- The paper presents four protocols (MCP, ACP, A2A, ANP) to standardize agent communication in LLM-powered systems.
- It examines technical frameworks like JSON-RPC, REST-native messaging, and decentralized identifiers to address integration challenges.
- Results highlight phased adoption strategies that improve scalability, security, and interoperability across diverse platforms.
Survey of Agent Interoperability Protocols
The paper "A Survey of Agent Interoperability Protocols: Model Context Protocol (MCP), Agent Communication Protocol (ACP), Agent-to-Agent Protocol (A2A), and Agent Network Protocol (ANP)" provides an in-depth examination of four emerging communication protocols for agent interoperability within systems powered by LLMs. Each protocol addresses different facets of interoperability, enabling LLM-driven autonomous agents to operate efficiently and securely across heterogeneous environments.
Introduction
In the context of LLM-driven autonomous agents, interoperability plays a critical role. These agents require robust communication protocols for effective integration, context exchange, and task coordination across diverse platforms. Fragmented implementations lead to challenges in scalability and security. Therefore, standardized protocols such as MCP, A2A, ACP, and ANP are proposed.

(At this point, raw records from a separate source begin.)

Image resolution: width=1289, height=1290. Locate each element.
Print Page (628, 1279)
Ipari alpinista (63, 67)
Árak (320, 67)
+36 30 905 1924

Figure 1: Protocol-aligned solution to challenges in agent communication.
Protocols Overview
Model Context Protocol (MCP)
MCP provides a client-server interface for secure ingestion of context and structured tool invocation using JSON-RPC. This protocol is essential for environments where LLMs interact with tools and services in a deterministic and structured manner.
Figure 2: An overview of MCP.
Key components include:
- Tools and Resources: MCP allows LLMs to invoke external APIs, integrating real-world operations seamlessly.
- Prompts: Standardized prompts ensure repeatability and predictability in interactions.
Agent Communication Protocol (ACP)
The ACP framework facilitates asynchronous, REST-native messaging between agents. It introduces structured multi-part messaging and streaming, allowing agents to communicate effectively in multimodal scenarios.
Figure 3: An overview of ACP.
Core architectural elements:
- Agent Registry: Maintains agent metadata, controlling authentication and authorization.
- Task Requests: Structured JSON messages that define operations and expected outputs.
Agent-to-Agent Protocol (A2A)
A2A supports peer-to-peer interactions through capability-based agent cards over HTTP. This protocol is tailored for enterprise-scale workflows requiring dynamic capability discovery and task orchestration.
Figure 4: An overview of A2A.
A2A highlights include:
- Agent Cards: Metadata documents detailing agent capabilities, fostering dynamic discovery.
- Artifact Exchange: Enables efficient sharing of task outputs among agents.
Agent Network Protocol (ANP)
ANP is designed for open-network environments, emphasizing decentralized agent discovery and collaboration using DIDs and JSON-LD. It supports peer-to-peer communication tailored for public internet use.
Figure 5: An overview of ANP.
Key features:
- Decentralized Identifiers (DIDs): Ensure secure and verifiable agent identities.
- JSON-LD Graphs: Facilitate semantic understanding and interoperability across platforms.
Comparative Analysis
The protocols differ in architecture, discovery mechanisms, authentication methods, and target use cases. Table 1 outlines a comparative view of these aspects across MCP, ACP, A2A, and ANP.
Strengths and Limitations
- MCP: Strongly integrates LLMs with external tools but assumes centralized setups.
- ACP: Enables rich interactions but requires registry-based configuration.
- A2A: Excels in enterprise contexts but limited to trusted environments.
- ANP: Supports decentralized systems but involves negotiation complexities.
Phased Adoption Roadmap
The adoption roadmap suggests deploying MCP first for structured tool interaction, followed by ACP for rich messaging. A2A supports enterprise collaboration, while ANP is ideal for open agent networks, promoting a sequential integration approach tailored to specific organizational needs.
Conclusion
The survey establishes a foundational framework for designing interoperable and secure agent ecosystems. The combination of these protocols supports scalable deployment across various application domains and levels of interaction complexity. Future directions involve developing bridges and evaluation metrics to enhance cross-protocol interoperability and trust frameworks, essential for advancing AI-driven automated systems on a global scale.